In the description herein, references to the description of the term "one embodiment," "some embodiments," "an example," "a specific example," or "some examples," etc., mean that a particular feature, structure, material, or characteristic described in connection with the embodiment or example is included in at least one embodiment or example of the invention. In this specification, the schematic representations of the terms used above are not necessarily intended to refer to the same embodiment or example. Furthermore, the particular features, structures, materials, or characteristics described may be combined in any suitable manner in any one or more embodiments or examples.
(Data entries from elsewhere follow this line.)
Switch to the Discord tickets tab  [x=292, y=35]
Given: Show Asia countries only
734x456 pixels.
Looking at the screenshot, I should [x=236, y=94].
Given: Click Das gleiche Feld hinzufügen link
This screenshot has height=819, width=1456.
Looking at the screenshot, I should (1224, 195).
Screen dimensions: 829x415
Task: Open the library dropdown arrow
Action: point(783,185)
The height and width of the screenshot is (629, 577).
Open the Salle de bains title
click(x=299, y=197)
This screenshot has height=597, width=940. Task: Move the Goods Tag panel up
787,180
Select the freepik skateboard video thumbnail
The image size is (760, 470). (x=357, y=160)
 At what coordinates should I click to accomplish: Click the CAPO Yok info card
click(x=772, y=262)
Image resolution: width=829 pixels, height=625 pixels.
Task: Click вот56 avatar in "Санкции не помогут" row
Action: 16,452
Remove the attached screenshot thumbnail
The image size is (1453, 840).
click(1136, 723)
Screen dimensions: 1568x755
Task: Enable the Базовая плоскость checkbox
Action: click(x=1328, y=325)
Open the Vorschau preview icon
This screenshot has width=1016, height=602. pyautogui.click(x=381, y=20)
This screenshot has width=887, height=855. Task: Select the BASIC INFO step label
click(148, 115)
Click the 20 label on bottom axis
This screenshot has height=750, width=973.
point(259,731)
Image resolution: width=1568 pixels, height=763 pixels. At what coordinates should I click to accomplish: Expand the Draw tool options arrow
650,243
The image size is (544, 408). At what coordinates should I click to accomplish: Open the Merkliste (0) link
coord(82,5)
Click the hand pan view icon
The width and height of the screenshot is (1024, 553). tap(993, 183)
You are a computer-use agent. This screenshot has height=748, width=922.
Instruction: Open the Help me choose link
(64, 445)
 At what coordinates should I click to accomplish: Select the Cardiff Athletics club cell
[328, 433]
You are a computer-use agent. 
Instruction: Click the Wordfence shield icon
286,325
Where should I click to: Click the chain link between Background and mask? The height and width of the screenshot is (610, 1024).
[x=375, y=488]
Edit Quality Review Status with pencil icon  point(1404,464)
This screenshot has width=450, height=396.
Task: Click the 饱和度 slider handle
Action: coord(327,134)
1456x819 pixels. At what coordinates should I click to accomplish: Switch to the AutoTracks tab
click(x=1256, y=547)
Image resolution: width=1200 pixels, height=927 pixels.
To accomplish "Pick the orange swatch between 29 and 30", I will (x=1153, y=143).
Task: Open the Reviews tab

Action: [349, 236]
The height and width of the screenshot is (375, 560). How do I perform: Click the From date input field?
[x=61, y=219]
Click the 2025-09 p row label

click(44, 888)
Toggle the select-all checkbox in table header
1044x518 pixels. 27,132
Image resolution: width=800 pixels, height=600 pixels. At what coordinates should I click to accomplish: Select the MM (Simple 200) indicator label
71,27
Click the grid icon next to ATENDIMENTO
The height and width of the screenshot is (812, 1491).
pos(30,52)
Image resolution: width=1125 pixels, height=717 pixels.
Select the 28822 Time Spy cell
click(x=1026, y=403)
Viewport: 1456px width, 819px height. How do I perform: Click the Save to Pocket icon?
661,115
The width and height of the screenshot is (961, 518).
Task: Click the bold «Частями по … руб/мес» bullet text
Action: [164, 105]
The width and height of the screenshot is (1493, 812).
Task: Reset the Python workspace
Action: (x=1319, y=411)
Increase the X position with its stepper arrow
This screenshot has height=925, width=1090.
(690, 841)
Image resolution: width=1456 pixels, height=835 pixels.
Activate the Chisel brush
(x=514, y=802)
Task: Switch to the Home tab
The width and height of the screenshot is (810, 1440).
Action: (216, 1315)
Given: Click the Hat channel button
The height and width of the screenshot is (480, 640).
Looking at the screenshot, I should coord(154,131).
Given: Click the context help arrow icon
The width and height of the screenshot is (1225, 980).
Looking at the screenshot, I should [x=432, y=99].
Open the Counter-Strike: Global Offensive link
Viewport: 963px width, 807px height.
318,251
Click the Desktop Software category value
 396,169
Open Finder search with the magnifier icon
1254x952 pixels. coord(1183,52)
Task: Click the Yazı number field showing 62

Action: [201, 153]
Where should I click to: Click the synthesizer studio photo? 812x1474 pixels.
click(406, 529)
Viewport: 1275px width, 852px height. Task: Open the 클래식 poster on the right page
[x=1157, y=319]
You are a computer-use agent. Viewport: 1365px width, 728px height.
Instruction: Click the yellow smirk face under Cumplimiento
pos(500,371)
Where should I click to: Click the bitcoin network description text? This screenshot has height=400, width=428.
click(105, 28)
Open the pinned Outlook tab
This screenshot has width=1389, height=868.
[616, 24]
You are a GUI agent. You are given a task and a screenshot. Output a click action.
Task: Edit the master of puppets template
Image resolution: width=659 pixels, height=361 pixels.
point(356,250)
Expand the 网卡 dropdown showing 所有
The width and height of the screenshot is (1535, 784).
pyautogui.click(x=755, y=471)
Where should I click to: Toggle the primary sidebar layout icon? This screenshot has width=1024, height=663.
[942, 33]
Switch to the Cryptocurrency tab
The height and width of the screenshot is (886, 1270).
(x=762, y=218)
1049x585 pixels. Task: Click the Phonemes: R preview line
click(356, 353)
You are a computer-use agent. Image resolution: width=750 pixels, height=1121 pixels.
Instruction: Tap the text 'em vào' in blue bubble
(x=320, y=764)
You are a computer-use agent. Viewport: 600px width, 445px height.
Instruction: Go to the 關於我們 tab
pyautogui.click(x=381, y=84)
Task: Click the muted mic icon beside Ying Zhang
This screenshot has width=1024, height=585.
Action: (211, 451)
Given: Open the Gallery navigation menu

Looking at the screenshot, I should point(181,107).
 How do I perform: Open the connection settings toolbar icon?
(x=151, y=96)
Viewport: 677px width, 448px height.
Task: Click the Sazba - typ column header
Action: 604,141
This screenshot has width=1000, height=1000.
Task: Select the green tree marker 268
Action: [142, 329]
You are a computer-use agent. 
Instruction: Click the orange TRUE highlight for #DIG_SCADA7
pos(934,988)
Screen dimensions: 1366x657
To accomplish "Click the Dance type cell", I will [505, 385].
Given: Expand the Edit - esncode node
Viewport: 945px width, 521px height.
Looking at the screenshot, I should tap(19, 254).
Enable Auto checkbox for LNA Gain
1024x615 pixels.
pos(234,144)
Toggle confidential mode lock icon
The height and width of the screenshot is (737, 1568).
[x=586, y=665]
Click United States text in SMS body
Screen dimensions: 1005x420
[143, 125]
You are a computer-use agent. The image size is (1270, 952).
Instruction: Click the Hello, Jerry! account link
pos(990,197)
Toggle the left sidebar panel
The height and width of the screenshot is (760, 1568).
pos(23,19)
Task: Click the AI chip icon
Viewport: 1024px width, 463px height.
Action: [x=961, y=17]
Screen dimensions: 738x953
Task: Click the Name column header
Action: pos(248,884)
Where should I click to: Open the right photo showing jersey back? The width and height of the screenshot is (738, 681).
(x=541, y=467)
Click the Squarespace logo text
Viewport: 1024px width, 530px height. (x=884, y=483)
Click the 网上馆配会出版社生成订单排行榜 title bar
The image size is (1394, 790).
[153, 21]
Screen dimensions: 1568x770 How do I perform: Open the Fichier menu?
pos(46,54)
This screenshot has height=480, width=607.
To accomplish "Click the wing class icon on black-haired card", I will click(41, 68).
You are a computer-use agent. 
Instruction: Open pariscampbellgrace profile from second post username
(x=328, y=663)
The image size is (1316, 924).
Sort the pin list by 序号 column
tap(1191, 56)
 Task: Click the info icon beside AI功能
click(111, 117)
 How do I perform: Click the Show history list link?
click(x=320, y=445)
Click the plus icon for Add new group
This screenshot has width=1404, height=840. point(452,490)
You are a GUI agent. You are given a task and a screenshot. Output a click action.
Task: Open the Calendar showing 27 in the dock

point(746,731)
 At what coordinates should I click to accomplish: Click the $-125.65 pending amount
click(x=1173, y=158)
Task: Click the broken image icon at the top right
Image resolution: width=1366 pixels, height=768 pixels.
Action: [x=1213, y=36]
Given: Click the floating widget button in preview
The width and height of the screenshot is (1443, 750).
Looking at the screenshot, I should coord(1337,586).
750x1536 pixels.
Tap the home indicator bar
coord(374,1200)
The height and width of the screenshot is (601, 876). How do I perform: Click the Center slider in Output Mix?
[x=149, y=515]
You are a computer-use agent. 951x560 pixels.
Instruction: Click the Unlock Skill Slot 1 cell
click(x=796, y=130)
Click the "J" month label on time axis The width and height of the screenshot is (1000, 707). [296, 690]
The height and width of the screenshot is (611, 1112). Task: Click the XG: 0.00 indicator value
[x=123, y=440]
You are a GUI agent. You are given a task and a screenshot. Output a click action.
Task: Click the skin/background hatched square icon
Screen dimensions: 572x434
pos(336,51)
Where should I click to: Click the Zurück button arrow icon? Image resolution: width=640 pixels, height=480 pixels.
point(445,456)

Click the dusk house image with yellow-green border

Furthermore, various embodiments or examples and features of different embodiments or examples described in this specification can be combined and combined by one skilled in the art without contradiction.

Although embodiments of the present invention have been shown and described above, it is understood that the above embodiments are exemplary and should not be construed as limiting the present invention, and that variations, modifications, substitutions and alterations can be made to the above embodiments by those of ordinary skill in the art within the scope of the present invention.